TASK BRIEF: Every entry below should be printed again exactly as it reads.

──────────

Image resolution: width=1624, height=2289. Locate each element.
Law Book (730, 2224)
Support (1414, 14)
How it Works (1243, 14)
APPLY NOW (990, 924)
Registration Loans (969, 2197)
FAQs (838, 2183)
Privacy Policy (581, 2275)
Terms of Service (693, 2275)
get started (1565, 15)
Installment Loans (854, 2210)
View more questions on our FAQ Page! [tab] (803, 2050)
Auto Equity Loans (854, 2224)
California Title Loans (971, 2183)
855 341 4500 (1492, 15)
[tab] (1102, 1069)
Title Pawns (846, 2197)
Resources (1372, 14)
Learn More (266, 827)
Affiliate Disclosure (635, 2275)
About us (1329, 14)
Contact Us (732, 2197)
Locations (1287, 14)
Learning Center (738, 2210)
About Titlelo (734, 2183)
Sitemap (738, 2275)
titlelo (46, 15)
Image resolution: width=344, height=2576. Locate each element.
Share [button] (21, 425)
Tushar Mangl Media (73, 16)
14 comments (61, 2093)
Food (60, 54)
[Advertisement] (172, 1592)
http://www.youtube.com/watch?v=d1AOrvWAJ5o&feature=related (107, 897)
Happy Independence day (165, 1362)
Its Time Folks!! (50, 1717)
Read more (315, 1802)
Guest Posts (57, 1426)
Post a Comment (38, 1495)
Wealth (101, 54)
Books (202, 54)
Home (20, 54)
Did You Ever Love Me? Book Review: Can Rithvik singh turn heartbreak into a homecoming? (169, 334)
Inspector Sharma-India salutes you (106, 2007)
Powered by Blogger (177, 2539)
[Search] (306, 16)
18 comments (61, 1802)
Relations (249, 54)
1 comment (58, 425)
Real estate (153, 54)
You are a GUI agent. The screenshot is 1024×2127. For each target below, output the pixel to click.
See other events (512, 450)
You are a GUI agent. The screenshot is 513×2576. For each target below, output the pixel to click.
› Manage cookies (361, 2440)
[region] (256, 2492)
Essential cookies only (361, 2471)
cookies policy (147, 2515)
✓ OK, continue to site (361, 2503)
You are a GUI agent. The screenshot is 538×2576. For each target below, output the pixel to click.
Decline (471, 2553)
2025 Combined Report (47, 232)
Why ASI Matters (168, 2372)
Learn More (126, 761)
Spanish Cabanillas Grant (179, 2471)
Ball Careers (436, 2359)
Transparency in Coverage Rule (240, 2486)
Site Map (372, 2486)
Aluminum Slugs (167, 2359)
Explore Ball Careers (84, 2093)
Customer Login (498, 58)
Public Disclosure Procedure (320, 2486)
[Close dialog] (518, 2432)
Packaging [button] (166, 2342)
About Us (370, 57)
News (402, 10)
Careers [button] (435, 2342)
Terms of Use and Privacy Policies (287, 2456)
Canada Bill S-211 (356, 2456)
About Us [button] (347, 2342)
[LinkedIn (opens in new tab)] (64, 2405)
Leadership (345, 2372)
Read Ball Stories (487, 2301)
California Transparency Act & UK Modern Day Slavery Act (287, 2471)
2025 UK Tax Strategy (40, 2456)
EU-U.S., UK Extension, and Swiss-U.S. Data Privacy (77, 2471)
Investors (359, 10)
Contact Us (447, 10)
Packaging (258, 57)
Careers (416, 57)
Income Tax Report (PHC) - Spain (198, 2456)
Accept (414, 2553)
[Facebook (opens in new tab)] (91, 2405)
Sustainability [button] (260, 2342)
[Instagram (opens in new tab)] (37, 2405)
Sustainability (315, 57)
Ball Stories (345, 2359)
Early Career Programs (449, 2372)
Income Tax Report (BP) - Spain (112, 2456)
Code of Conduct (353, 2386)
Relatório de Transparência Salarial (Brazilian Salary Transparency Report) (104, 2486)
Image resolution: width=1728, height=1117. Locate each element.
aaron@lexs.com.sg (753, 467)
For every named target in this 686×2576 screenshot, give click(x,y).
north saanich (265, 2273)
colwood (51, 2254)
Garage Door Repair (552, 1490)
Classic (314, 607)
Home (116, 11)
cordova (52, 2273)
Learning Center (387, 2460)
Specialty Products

──────────

ANSWER SPACE:
Image resolution: width=1624, height=2289. Locate each element.
Law Book (730, 2224)
Support (1414, 14)
How it Works (1243, 14)
APPLY NOW (990, 924)
Registration Loans (969, 2197)
FAQs (838, 2183)
Privacy Policy (581, 2275)
Terms of Service (693, 2275)
get started (1565, 15)
Installment Loans (854, 2210)
View more questions on our FAQ Page! [tab] (803, 2050)
Auto Equity Loans (854, 2224)
California Title Loans (971, 2183)
855 341 4500 (1492, 15)
[tab] (1102, 1069)
Title Pawns (846, 2197)
Resources (1372, 14)
Learn More (266, 827)
Affiliate Disclosure (635, 2275)
About us (1329, 14)
Contact Us (732, 2197)
Locations (1287, 14)
Learning Center (738, 2210)
About Titlelo (734, 2183)
Sitemap (738, 2275)
titlelo (46, 15)
Image resolution: width=344, height=2576. Locate each element.
Share [button] (21, 425)
Tushar Mangl Media (73, 16)
14 comments (61, 2093)
Food (60, 54)
[Advertisement] (172, 1592)
http://www.youtube.com/watch?v=d1AOrvWAJ5o&feature=related (107, 897)
Happy Independence day (165, 1362)
Its Time Folks!! (50, 1717)
Read more (315, 1802)
Guest Posts (57, 1426)
Post a Comment (38, 1495)
Wealth (101, 54)
Books (202, 54)
Home (20, 54)
Did You Ever Love Me? Book Review: Can Rithvik singh turn heartbreak into a homecoming? (169, 334)
Inspector Sharma-India salutes you (106, 2007)
Powered by Blogger (177, 2539)
[Search] (306, 16)
18 comments (61, 1802)
Relations (249, 54)
1 comment (58, 425)
Real estate (153, 54)
You are a GUI agent. The screenshot is 1024×2127. For each target below, output the pixel to click.
See other events (512, 450)
You are a GUI agent. The screenshot is 513×2576. For each target below, output the pixel to click.
› Manage cookies (361, 2440)
[region] (256, 2492)
Essential cookies only (361, 2471)
cookies policy (147, 2515)
✓ OK, continue to site (361, 2503)
You are a GUI agent. The screenshot is 538×2576. For each target below, output the pixel to click.
Decline (471, 2553)
2025 Combined Report (47, 232)
Why ASI Matters (168, 2372)
Learn More (126, 761)
Spanish Cabanillas Grant (179, 2471)
Ball Careers (436, 2359)
Transparency in Coverage Rule (240, 2486)
Site Map (372, 2486)
Aluminum Slugs (167, 2359)
Explore Ball Careers (84, 2093)
Customer Login (498, 58)
Public Disclosure Procedure (320, 2486)
[Close dialog] (518, 2432)
Packaging [button] (166, 2342)
About Us (370, 57)
News (402, 10)
Careers [button] (435, 2342)
Terms of Use and Privacy Policies (287, 2456)
Canada Bill S-211 (356, 2456)
About Us [button] (347, 2342)
[LinkedIn (opens in new tab)] (64, 2405)
Leadership (345, 2372)
Read Ball Stories (487, 2301)
California Transparency Act & UK Modern Day Slavery Act (287, 2471)
2025 UK Tax Strategy (40, 2456)
EU-U.S., UK Extension, and Swiss-U.S. Data Privacy (77, 2471)
Investors (359, 10)
Contact Us (447, 10)
Packaging (258, 57)
Careers (416, 57)
Income Tax Report (PHC) - Spain (198, 2456)
Accept (414, 2553)
[Facebook (opens in new tab)] (91, 2405)
Sustainability [button] (260, 2342)
[Instagram (opens in new tab)] (37, 2405)
Sustainability (315, 57)
Ball Stories (345, 2359)
Early Career Programs (449, 2372)
Income Tax Report (BP) - Spain (112, 2456)
Code of Conduct (353, 2386)
Relatório de Transparência Salarial (Brazilian Salary Transparency Report) (104, 2486)
Image resolution: width=1728, height=1117. Locate each element.
aaron@lexs.com.sg (753, 467)
For every named target in this 686×2576 screenshot, give click(x,y).
north saanich (265, 2273)
colwood (51, 2254)
Garage Door Repair (552, 1490)
Classic (314, 607)
Home (116, 11)
cordova (52, 2273)
Learning Center (387, 2460)
Specialty Products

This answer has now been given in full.